Отношения Ахматовой к Смирновым было сложным. Чуковская приводит противоречивые свидетельства. Она много пишет о любви Ахматовой к детям, особенно младшему Вове (Ахматова называла его Шакаликом.) Ахматова не только старалась приучить его к книгам, но и меняла ему мокрое белье. Чуковская немало писала – в классовых терминах – о поведении матери детей, Татьяны Смирновой, ее грубости и бесцеремонности. «Вошла в комнату – не постучав – Таня, принесла Шакалика. Анна Андреевна, подержите его, – сказала Таня. – Я с утра не жрамши» (1: 91). «Вошла Таня и со свойственной прямой грубостью языка стала рассказывать нам о болезни домашней работницы» (1: 166). (Это желудочно-кишечное заболевание угрожало здоровью Ахматовой, которая пользовалась тем же туалетом и кухней.) Особенно мучили Ахматову Танины крики, когда она наказывала и била старшего мальчика Валю (1: 203). Однако в другой раз Чуковская записала: «Таня, которая собиралась менять свою комнату, остается; Анна Андреевна рада, что не увозят детей» (1: 216).

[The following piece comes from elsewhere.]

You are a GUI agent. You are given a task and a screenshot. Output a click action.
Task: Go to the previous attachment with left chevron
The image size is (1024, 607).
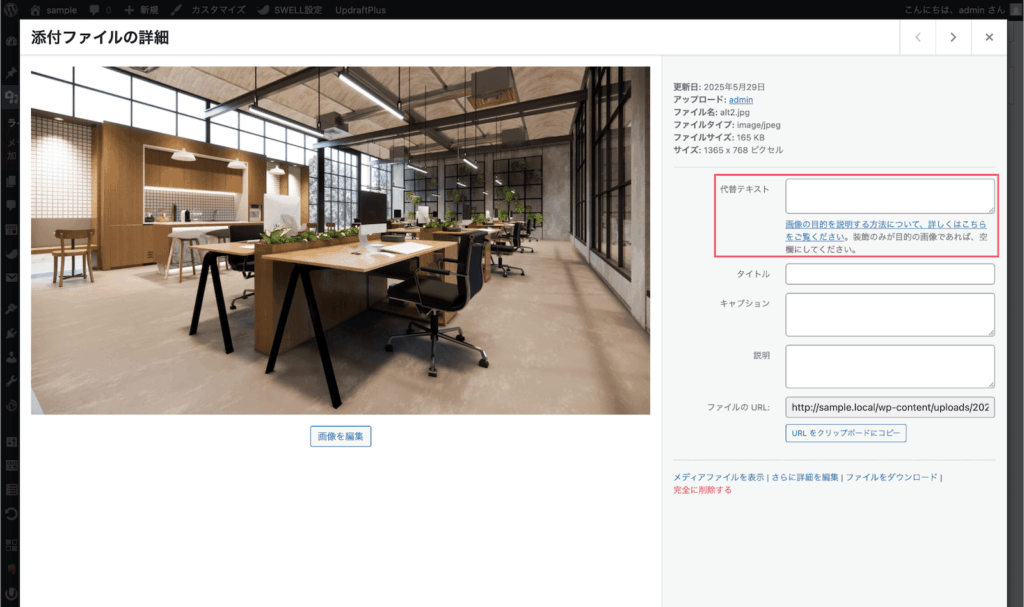[x=917, y=37]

Но это было не все. Однажды, в июне 1940 года, Ахматова вызвала Чуковскую к себе («Приходите ко мне скорее»). Чуковская описывает, как плохо выглядела Ахматова, объясняя это не болезнью, а ситуацией в квартире:
Часа в два я выбралась к ней. Выглядит она очень плохо, глаза усталые, лицо осунувшееся и словно потерявшее четкость очертаний.
– Что с вами? Вы хворали эти дни?
– Нет.
И рассказала мне свою очередную достоевщину, в самом деле и страшную, и нудную. Хорошенький клубочек – эти дети, которых она нянчит, и этот Двор Чудес (1: 134–135).
Добавленная через много лет сноска объясняет ситуацию:
А. А. подозревала, что Тане Смирновой, ее соседке, матери Вали и Вовы, поручено за нею следить, и обнаружила какие-то признаки этой слежки. «Всегда выходит так, – сказала она мне, – что я сама оплачиваю собственных стукачей». Деятельностью Двора Чудес А. А. называла надзор, который постоянно чувствовала, – надзор за собой и своими рукописями (1: 135 сн.)207.
Через несколько месяцев Таня, которая время от времени делала домашнюю работу для Ахматовой (за которую Ахматова платила), сообщила, что перестанет кормить ее обедами. Что делать? Ахматова была катастрофически непрактичной. Быть может, Пунины разрешат своей домработнице варить ей обед? Эта ситуация толкнула Чуковскую к сильным выражениям: «Будь проклята эта квартира!» (1: 192).
Не только Чуковская, но и доктор Гаршин (который заботился об Ахматовой) полагал, что квартира играла главную роль в ужасном состоянии Ахматовой: «Прежде всего, ей необходимо уехать отсюда, из этой квартиры. Тут травмы идут с обеих сторон, от обоих соседей» (1: 160–161).